It isn’t obvious to me why this is better than e.g. what at the end you quote Fischer 2023 as doing, which (1) feels to me less like a special convention that might need explaining and (2) works fine without needing to be able to write subscripts and without running into gotchas related to how subscripts are implemented (e.g., if you do them with Unicode subscripts then I think searching for “80%” will not find an “80%” subscript, because those are different characters).
What advantage do you see to using subscripts that outweighs those factors?
e.g., if you do them with Unicode subscripts then I think searching for “80%” will not find an “80%” subscript, because those are different characters
Browsers unify many characters for search purposes (or strip them out), but it looks like Unicode sub/superscripts are sometimes but not always considered equivalent. You can test this out in your own browser by going to https://en.wikipedia.org/wiki/Unicode_subscripts_and_superscripts#Superscripts_and_subscripts_block and doing C-f ‘2’ or ‘3’ or something. I get no hits in Firefox, but I do in Chromium. (And even if your browser does, what about all your other tools? Stuff like grep sure won’t treat them as equivalent without a lot of work. Or they will get stripped out, or turn into mojibake, or...) So, not something you can count on.
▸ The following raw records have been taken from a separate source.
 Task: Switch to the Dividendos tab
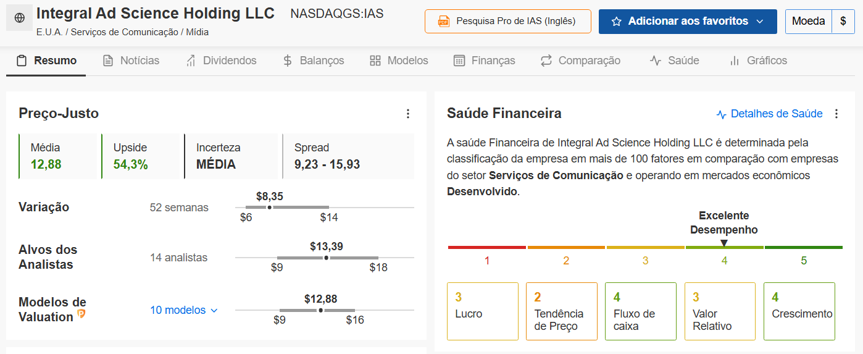click(x=221, y=61)
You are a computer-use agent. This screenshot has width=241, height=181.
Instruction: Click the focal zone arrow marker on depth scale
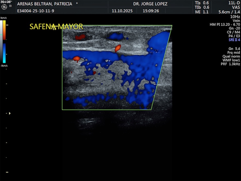point(10,113)
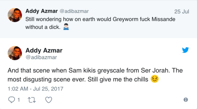Click the reply count number "1"

pyautogui.click(x=18, y=100)
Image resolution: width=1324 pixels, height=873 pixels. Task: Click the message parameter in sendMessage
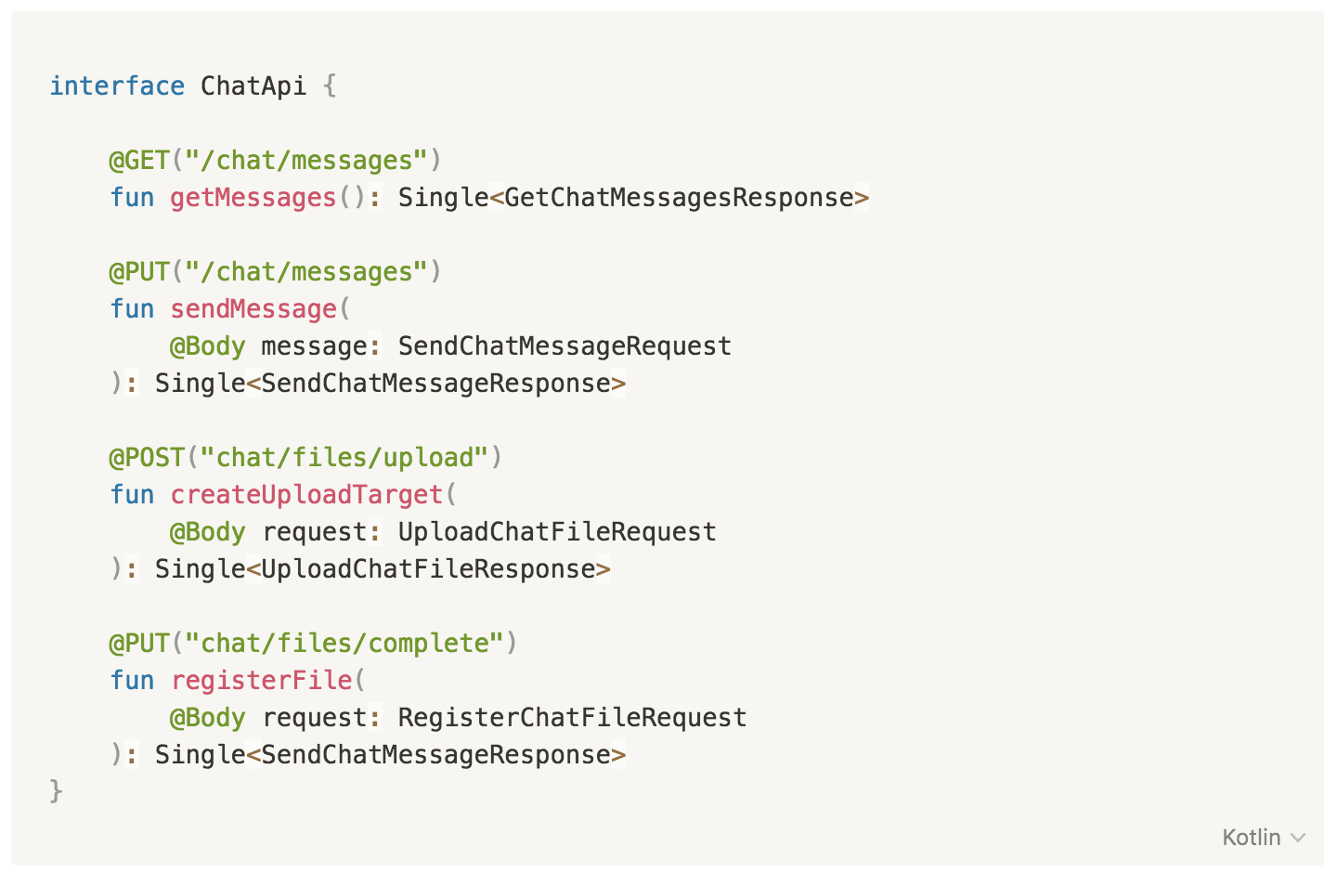[314, 345]
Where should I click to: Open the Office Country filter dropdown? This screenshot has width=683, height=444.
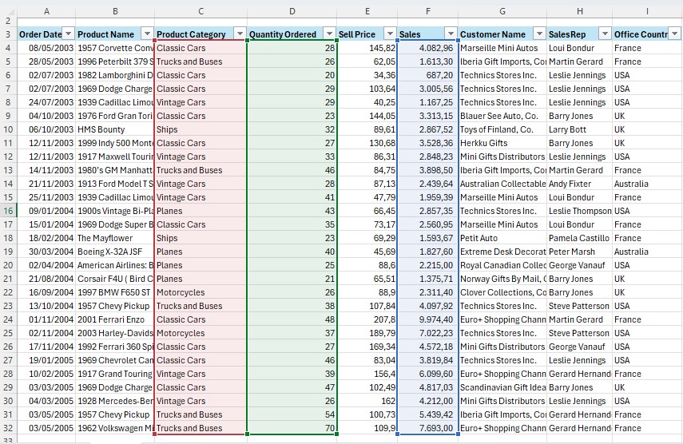(675, 34)
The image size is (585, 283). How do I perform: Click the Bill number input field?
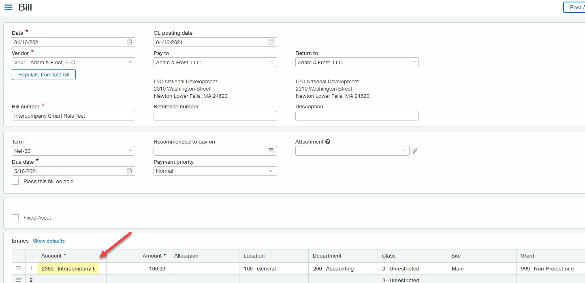pos(73,116)
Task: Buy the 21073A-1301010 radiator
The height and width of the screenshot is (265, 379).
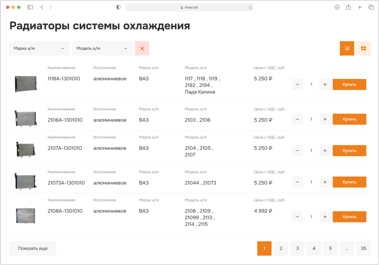Action: (349, 182)
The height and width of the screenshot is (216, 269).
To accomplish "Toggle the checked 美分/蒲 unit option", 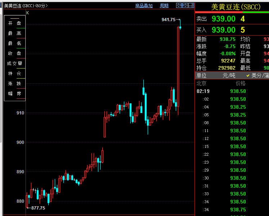I will tap(257, 75).
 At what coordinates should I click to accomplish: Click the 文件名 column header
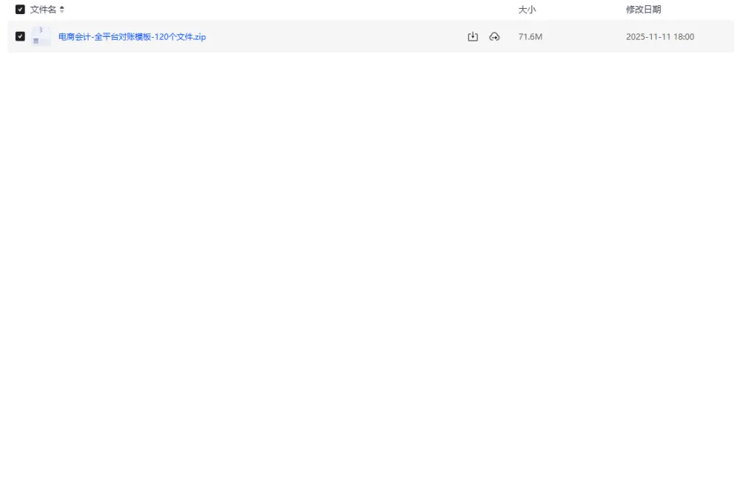[43, 10]
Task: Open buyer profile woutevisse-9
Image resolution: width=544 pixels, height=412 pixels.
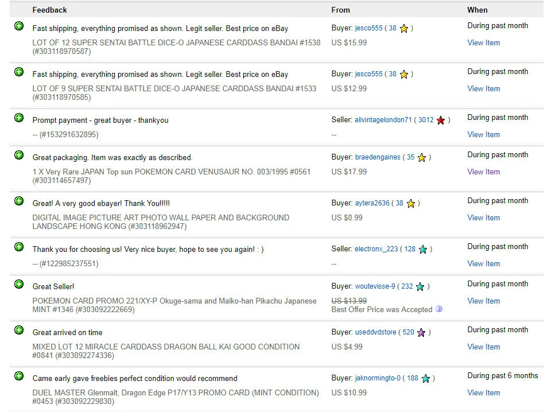Action: (375, 286)
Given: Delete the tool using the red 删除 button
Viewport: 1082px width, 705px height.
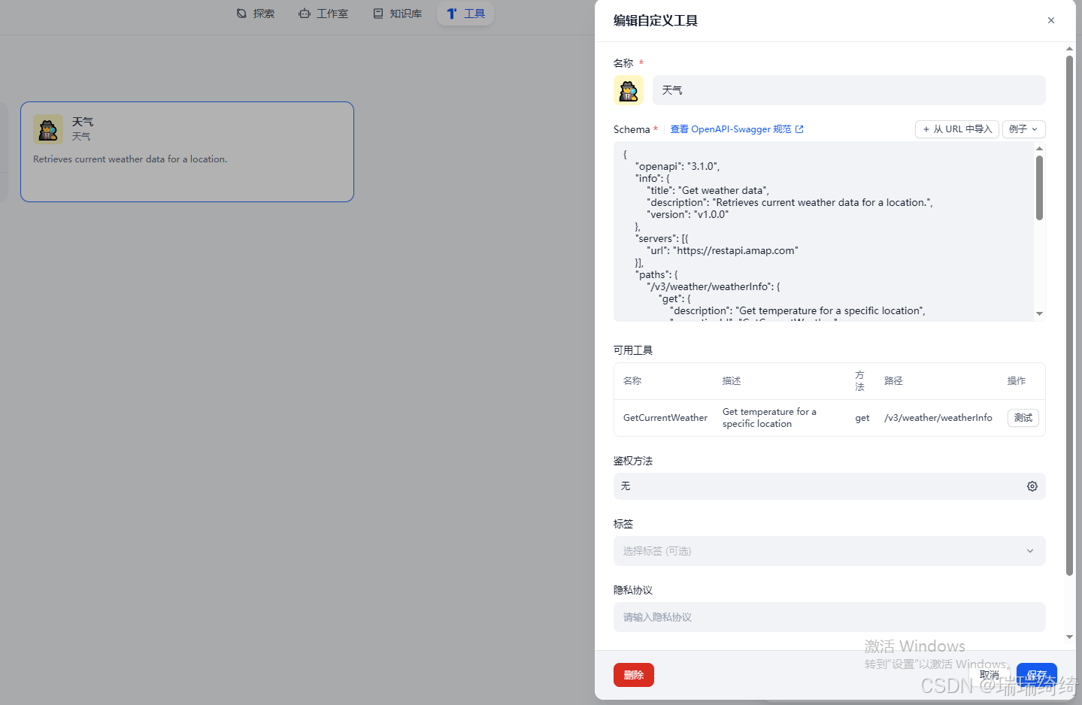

Aside from weirdness like that, I also think that the Unicode sub/superscript characters tend to look jarring and out-of-place. I don’t know if the fonts are bad, or they omit it & the fallback is bad, or if they are ‘typographically correct’ but we are so unfamiliar with ‘proper’ sub/superscript compared to HTML ones that they look wrong to us, or what. There are many places where Unicode works well for fancier typography, but between the omission of many letters*, breaking tools, and bad appearance, the Unicode sub/superscripts are a bad solution if you have anything better available.
I’d consider using them only if I was restricted to pure UTF-8 text, with nothing else. (For example, a link tooltip. Or maybe a machine-learning context where the model can’t handle HTML formatting.)
* Which you’d want for… a lot of things. For example, you could write with Unicode subscripts ‘Foo 2023a’, but not ‘Foo 2023b’. Because there’s a subscript ‘a’ but not a subscript b’ (or ‘c’, or ‘d’). Yeah, I know. So if you absolutely insist on Unicode subscripts, now you need a new way to disambiguate, like ‘Foo 2023-1’ vs ‘Foo 2023-2’ or something.
I hadn’t thought about the issue with searching, that’s a pretty good counterargument. (I am not able to search for the probabilities in this document either, because the LATEX isn’t searchable :-/)
Ultimately it comes down to an aesthetic preference for me: I will use these because they look kind of neat. But perhaps applying the reversal test to something like footnotes is interesting here: Imagine one was always writing “more specialized predators have bigger prey (see footnote 3)” instead of “more specialized predators have bigger prey³”. The latter is more compact, but not searchable.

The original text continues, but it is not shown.